## Abstract

This paper resolves analytically a mathematical model that reproduces the transmission of Covid-19 in three interactive populations, *i.e.* from the initial source of contagion associated with the bat population, subsequently transmitted to unknown host (usually associate with pangolins). The host were sent and distributed to Seafood Market in Wuhan (defined reservoir), and finally infected to the human population. The model is based on a system of ten differential equations reproducing all the possible infection scenarios among all of them, that is: (1) there is no infection in any of the three populations, (2) only the population of bats is infected, (3) only the pangolins, (4) only the human people. Later, combinations between them, this is: (5) both the bat and pangolin populations, (6) bats and humans, (7) pangolins and humans, and finally, (8) all the previous populations. In each scenario, I deduced the critical points as well as the eigenvalues that indicate the equilibrium conditions. Finally, it is demonstrated the validity of the model with the data corresponding to the second wave of infections in Australia.

##### Author Contributions

**Academic Editor: **Jose Luis Turabian, Health Center Santa Maria de Benquerencia Toledo, Spain.

**Checked for plagiarism:** Yes

**Review by: **Single-blind

**Copyright **© 2021 Raúl Isea

**License**

**Competing interests**

The authors have declared that no competing interests exist.

**Citation:**

*International Journal of Coronaviruses*- 2(4):1-8.

## Introduction

The World Health Organization declared a new pandemic caused by a virus called as Severe Acute Respiratory Syndrome Coronavirus 2 (SARS-CoV-2) on March 11, 2020, after the first case detected in the Seafood Market of Wuhan province in China in December 2019. Until January 02, 2021, a little more than 84 million confirmed infections and approximately two million deaths had been reported.

Up-to-date, there is a wide range of mathematical models that explain the spread of the virus, but most of all are based on contagion in the human population ^{1, }^{2, }^{3, }^{4, }^{5}. However, when reviewing the scientific literature, there is a only paper that propose a model to explain the transmissibility and dynamic of the transmission of the virus based on the Bats-Hosts-Reservoir-People model ^{6}. This paper only determined an only equilibrium condition corresponding to the trivial solution of the system. This model is based on the transmission of the virus between three different populations, it means, from the source of contagion in humans originated in bats ^{7}, later transmitted to an unknown host. As indicated Chen *et al*., the host were hunted and distributed in the Seafood Marked in Wuhan (defined as Reservoir), and finally infected to the human population.

For this reason, the objective of this paper is to propose a mathematical model that is capable of reproducing all the possible scenarios of virus contagion in the transmission of the virus from the bat population to the human infection.

## Mathematical Model

The model is inspired in the paper published by Chen *et al.*^{6}, where they proposed a deterministic compartmental model composed of fourteen differential equations. Based on this paper, I present a new version of this model, but based on SIR-type compartment model as shown as in Figure 1.

**Figure 1.** The Flowchart of the model proposed in this paper. The infection source is shown in violet color and it is a bats population, represented with B subscript. The host region is pink and depicted with the H subscript (some bioinformatics studies indicated that could be pangolin population 8). The Reservoir (green region) was the Seafood Market in Wuhan, and now is any region in the world. Finally, the human people are the last section and identified with the P subscript.

Information given —
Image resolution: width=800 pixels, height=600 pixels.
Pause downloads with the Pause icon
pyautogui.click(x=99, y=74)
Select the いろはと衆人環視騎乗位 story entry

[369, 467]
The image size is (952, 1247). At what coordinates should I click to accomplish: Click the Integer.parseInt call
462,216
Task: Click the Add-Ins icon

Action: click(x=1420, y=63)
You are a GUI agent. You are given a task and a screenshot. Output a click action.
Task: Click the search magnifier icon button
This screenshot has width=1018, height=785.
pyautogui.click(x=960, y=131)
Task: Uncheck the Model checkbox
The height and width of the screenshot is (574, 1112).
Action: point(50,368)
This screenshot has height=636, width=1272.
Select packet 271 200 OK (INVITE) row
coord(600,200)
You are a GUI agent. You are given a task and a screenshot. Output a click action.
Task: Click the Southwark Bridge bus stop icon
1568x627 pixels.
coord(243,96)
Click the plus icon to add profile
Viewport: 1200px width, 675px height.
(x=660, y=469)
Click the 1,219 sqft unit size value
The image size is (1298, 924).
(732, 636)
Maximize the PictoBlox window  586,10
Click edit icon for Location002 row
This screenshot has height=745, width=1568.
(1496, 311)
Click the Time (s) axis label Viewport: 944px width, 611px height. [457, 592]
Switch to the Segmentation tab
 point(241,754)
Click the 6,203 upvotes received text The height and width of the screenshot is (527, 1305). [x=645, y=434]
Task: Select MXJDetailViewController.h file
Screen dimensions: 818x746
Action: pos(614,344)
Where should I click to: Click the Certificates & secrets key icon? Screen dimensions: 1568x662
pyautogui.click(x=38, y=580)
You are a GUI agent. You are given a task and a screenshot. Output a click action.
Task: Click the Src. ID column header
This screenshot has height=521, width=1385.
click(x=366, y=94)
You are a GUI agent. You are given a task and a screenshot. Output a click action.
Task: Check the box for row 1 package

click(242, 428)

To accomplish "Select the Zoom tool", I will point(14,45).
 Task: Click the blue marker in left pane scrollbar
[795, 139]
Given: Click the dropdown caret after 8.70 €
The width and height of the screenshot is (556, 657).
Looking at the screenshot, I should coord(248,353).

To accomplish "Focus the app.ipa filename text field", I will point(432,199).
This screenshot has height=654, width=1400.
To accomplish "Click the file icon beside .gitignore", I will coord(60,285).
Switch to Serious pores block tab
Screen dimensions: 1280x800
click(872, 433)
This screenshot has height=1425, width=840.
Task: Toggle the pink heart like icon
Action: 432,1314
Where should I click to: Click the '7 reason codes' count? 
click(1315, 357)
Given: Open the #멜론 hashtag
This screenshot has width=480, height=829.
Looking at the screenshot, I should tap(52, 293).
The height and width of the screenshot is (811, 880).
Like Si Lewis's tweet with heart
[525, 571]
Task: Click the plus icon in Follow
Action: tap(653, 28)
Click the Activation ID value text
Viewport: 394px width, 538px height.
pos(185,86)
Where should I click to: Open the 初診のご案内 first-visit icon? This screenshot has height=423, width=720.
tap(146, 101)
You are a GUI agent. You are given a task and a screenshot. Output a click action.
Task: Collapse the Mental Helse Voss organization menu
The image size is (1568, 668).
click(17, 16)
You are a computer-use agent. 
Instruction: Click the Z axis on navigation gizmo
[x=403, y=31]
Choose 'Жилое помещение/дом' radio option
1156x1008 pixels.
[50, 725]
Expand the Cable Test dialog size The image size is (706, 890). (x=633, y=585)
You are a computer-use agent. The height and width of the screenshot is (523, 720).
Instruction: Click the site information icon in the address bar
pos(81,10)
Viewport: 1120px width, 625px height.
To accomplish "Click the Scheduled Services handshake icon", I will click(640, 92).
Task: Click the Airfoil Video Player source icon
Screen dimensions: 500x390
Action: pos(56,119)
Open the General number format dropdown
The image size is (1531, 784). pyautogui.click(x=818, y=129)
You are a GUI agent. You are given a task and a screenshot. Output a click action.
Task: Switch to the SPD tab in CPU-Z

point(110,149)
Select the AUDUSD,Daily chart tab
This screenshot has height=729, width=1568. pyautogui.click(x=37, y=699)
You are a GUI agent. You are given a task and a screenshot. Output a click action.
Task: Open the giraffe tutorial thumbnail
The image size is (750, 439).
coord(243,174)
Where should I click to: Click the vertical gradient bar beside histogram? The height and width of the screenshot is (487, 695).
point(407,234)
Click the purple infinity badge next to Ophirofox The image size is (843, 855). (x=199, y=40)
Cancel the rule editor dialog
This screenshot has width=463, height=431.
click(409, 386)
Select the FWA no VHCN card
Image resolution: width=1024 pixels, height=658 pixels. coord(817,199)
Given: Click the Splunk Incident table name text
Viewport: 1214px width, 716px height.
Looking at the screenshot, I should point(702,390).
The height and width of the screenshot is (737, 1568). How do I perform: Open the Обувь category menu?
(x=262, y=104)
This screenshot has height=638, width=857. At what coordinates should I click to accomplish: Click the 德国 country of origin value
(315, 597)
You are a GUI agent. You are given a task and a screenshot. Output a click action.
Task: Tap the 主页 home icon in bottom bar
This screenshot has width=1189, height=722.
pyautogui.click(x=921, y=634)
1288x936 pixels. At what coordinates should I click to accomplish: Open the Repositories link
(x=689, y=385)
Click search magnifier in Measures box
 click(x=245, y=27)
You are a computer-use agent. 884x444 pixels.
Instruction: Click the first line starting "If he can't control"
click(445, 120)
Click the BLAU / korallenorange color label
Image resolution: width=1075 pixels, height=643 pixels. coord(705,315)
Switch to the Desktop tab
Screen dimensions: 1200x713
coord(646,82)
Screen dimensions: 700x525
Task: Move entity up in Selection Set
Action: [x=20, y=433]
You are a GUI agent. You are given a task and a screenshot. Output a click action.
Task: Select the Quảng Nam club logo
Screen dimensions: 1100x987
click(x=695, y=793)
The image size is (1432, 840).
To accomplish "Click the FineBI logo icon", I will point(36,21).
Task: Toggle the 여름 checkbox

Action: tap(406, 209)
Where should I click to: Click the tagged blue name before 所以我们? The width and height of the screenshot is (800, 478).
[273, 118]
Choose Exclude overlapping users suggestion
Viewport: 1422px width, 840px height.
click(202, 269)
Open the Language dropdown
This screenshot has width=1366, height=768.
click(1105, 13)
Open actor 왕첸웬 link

Problem 1 —
In the Covid-19 transmission paper, how many differential equations made up the model that Chen et al. proposed?
Problem 2 —
Rewrite the Covid-19 transmission paper from "## Introduction" to "had been reported.", replacing "World Health Organization" with "WHO".
Problem 3 —
Continue the Covid-19 transmission paper from where it stops.

Output 1 —
Fourteen.

Output 2 —
## Introduction

The WHO declared a new pandemic caused by a virus called as Severe Acute Respiratory Syndrome Coronavirus 2 (SARS-CoV-2) on March 11, 2020, after the first case detected in the Seafood Market of Wuhan province in China in December 2019. Until January 02, 2021, a little more than 84 million confirmed infections and approximately two million deaths had been reported.

Output 3 —
This new model is based on the following suppositions:

The populations susceptible to contracting Covid-19 are S_{B}, S_{H} and S_{P} corresponding to the bat, pangolin and human populations, respectively. They are the healthy population who have not yet infected.

Λ_{B}, Λ_{H} and Λ_{P} son the newborn bats, pangolins and human, respectively. These values should be obtained by fitting the model with the collected data.

The contagion rate in bats, pangolins and humans is given by the constants β_{B}, β_{H}, and β_{P}, respectively. These values should be obtained by fitting the model with the collected data.

m_{B}, m_{H} and m_{P} represent the death rate of bats, pangolins and human, respectively. In the case of the human population, m_{P} is equal to 0.0000456.

N_{B}, N_{H}, and N_{P} are the total populations of bats, pangolins and human, respectively.

Populations infected by the virus are represented by I_{B}, I_{H} and I_{P} corresponding to the bat, pangolin and human populations, respectively.

ω_{B}, ω_{H} and ω_{P} are the infectious period of bats, pangolins and human, respectively. These values should be obtained by fitting the model with the collected data.

The reservoir is denoted as W.

R_{B}, R_{H} and R_{P} represent the recovered bat, pangolin, and human populations, respectively.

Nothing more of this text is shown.